I look forward to reading it before turning in. Meanwhile these things go on. I had no idea that monotheism was not only versioned (Judaism-V0.1, Christianity-V1.0 and Islam-2.0) but not backwards compatible!
Via L'Orient-Le Jour
http://www.lorient-lejour.com.lb/page.aspx?page=article&id=363420
"The High Egyptian Administrative court rejected the request of a Muslim political activist who converted to Christianity to allow his new religion to appear on his identity card. The Court ruled that Mohammad Ahmad, 25, did not follow the required formalities. « Monotheist religions are sent by God in chronological order (...). To backtrack to an older version from a newer one is unusual», explained the Court in its decision. The Court believes that someone who makes such a choice « deviates from the straight and narrow and threatens the principles, values and precepts of Islam as well as Egyptian tradition».

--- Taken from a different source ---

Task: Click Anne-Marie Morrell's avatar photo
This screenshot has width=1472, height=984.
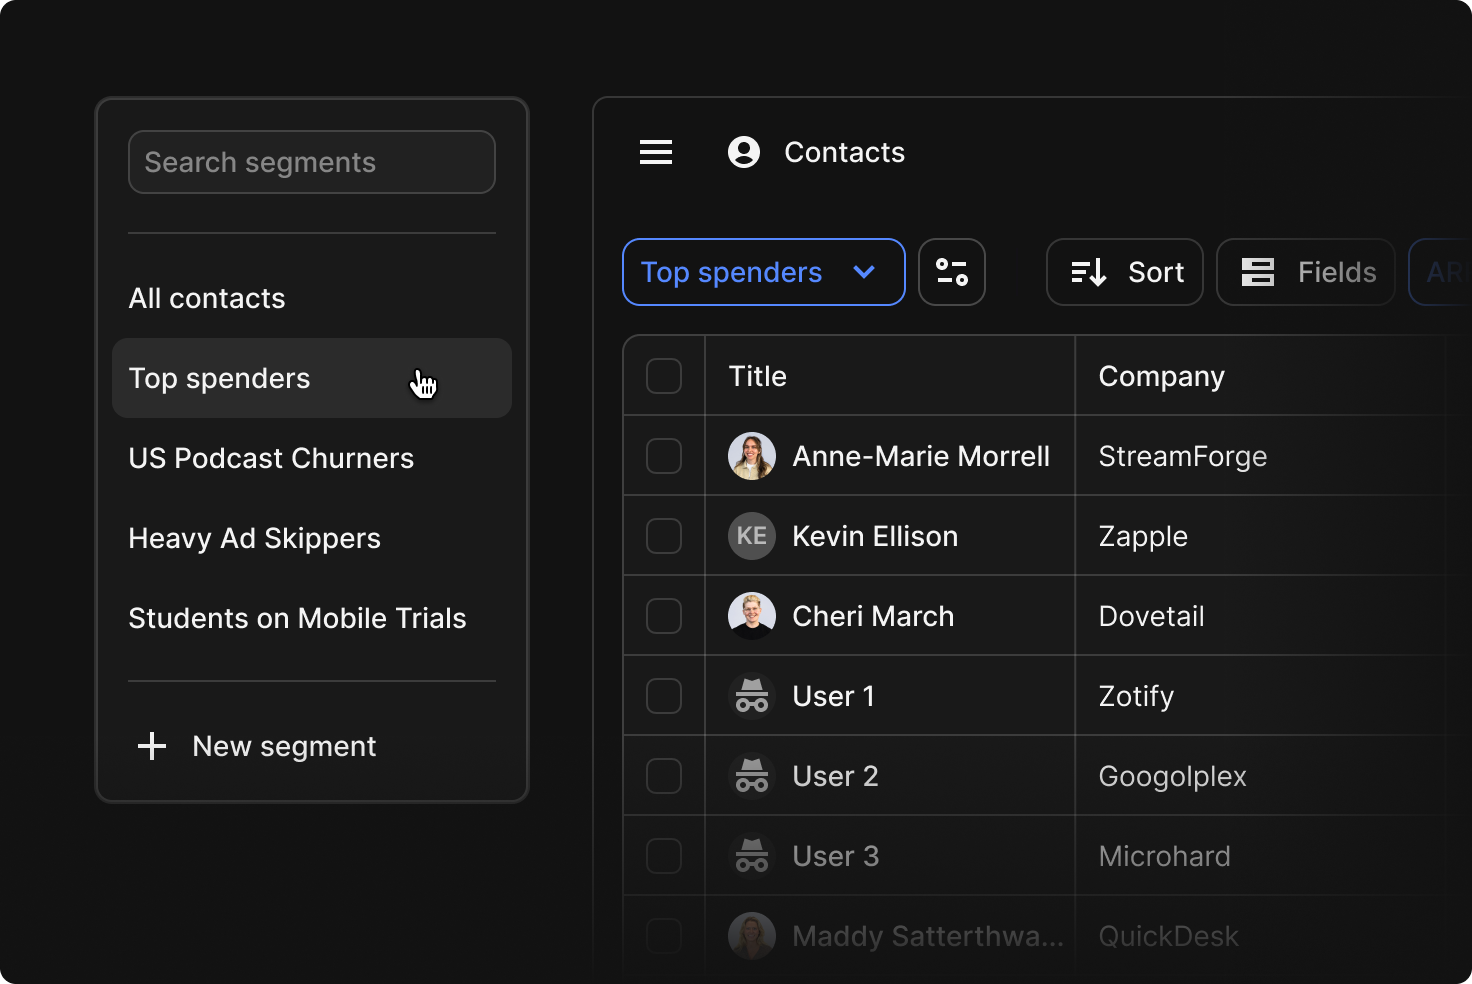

On Tuesday, the same court allowed a member of the Bahai faith to leave blank the space reserved to religion on his identity card, a practice which human rights groups decry as discriminatory. In 2006, an initial ruling refused granting Bahais the right to indicate their faith on official documents [would that be leaving them with no ID card at all?]...Egyptians who do not have an ID card cannot apply for jobs, purchase property, open a bank account or register their children for school."

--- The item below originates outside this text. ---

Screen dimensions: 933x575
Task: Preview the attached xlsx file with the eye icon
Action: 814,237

One wonders what possible difference would the MB in power make, other than depriving the Mubarek clan of cash flow.
Posted by: Nur al-Cubicle | January 29, 2008 at 10:49 PM
It would be interesting to know who in Egypt reads this piece, and what feedback (if any) you get from them.
Posted by: No Preference | January 30, 2008 at 02:24 PM
In Anderson's perspective on the political universe, every state is a self-contained black box and the struggle for power takes place within each, independent of the outside world. The modern media has changed that: the domestic politics of each state is now open, readily observable by the outside forces. It remains to be seen whether MB's efforts would pay off, I think, since its success or failure would be a function of the extent to which the Egyptian regime is permeable to outside forces--of which, I don't think, anybody has a good guess.